Dean, meanwhile, said on the CBS "Early Show" that the Medicare option for people age 55 to 64 was "a positive step forward." A physician, former presidential candidate and one-time Vermont governor, Dean has been one of the most vocal supporters of the idea that the government should get into the health insurance market.

"Using Medicare makes more sense than reinventing more bureaucracy," he said.

However, as the Senate continued to debate, a powerful small business group swung into opposition. The National Federation of Independent Business, which was instrumental in defeating then-President Bill Clinton's health care bill in the 1990s, said the Democratic bill would raise costs and make it harder to create jobs.

"Despite the inclusion of insurance market reforms in the small-group and individual marketplaces, the savings that may materialize are too small for too few and the increases in premium costs are too great for too many," NFIB vice president Susan Eckerly said in a letter to Senate leaders.

The White House quickly applauded the developments. "Senators are making great progress and we're pleased that they're working together to find common ground toward options that increase choice and competition," said a spokesman, Reid Cherlin.

In his comments to reporters, Reid said the emerging compromise "includes a public option and will help ensure the American people win in two ways: one, insurance companies will face more competition, and two, the American people will have more choices."

It wasn't clear what he meant by a "public option," the Medicare expansion or a fallback in case private insurance companies declined to participate in the nationwide plan envisioned to be overseen by the Office of Personnel Management. One possibility was for the agency to set up a government-run plan, either national in scope or on a state-by-state basis.

Under the tentative agreement, liberals lost their bid to expand Medicaid, the federal-state program that provides health care for the poor, elderly and disabled. But they prevailed on the Medicare expansion, and the negotiators appeared ready to maintain a separate health care program for children until 2013, two years longer than the bill currently calls for, according to officials familiar with the details.

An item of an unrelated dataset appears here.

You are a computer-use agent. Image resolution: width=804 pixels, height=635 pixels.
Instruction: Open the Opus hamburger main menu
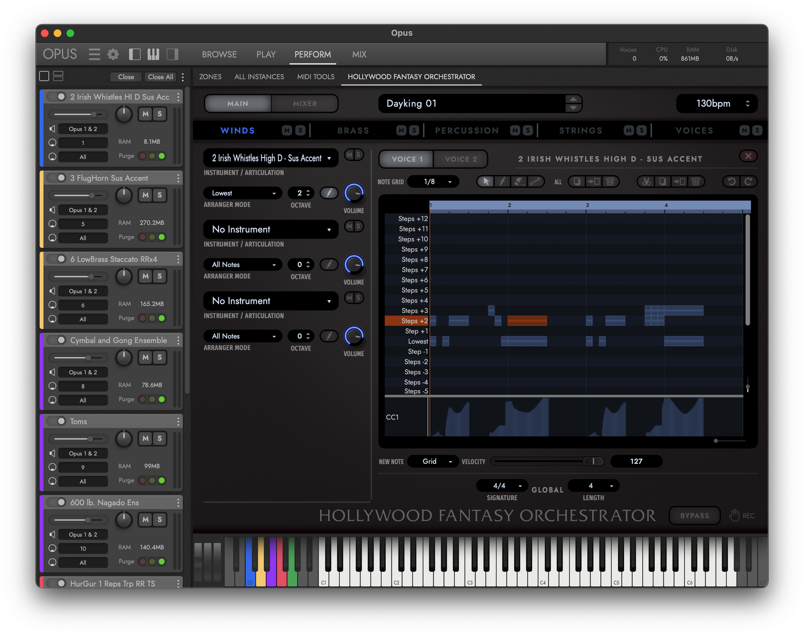click(x=94, y=54)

Additionally, there was consensus support for a requirement long backed by Sen. Jay Rockefeller, D-W.Va., and other liberals for insurance companies to spend at least 90 percent of their premium income providing benefits, a step that supporters argue effectively limits their spending on advertising, salaries, promotional efforts and profits.

One participant in the talks, Sen. Tom Harkin, D-Iowa, referring to a deal among the negotiators, told reporters he didn't like it, but added, "I'm going to support it to the hilt" in hopes of securing passage of the health care bill.

Another senator involved, Sen. Russ Feingold, D-Wis., issued a statement saying, "I do not support proposals that would replace the public option in the bill with a purely private approach. We need to have some competition for the insurance industry to keep rates down and save taxpayer dollars." But he did not rule out voting for the measure.

The developments followed a vote on the Senate floor earlier in the day in which abortion opponents into the sweeping health care bill, and Democratic leaders labored to make sure fallout from the issue didn't hamper the drive to enact legislation. The vote was 54-45.

Reid wants action on the health bill by Christmas but more challenges lie ahead. On Wednesday, senators expected to debate an amendment by Sen. Byron Dorgan, D-N.D., to legalize the importation of prescription drugs from Canada and several other countries as a way of holding down consumer costs.

The idea enjoys widespread support but is opposed by the pharmaceutical industry, which has worked closely with the administration on health care and has spent millions of dollars on television advertisements in support of legislation.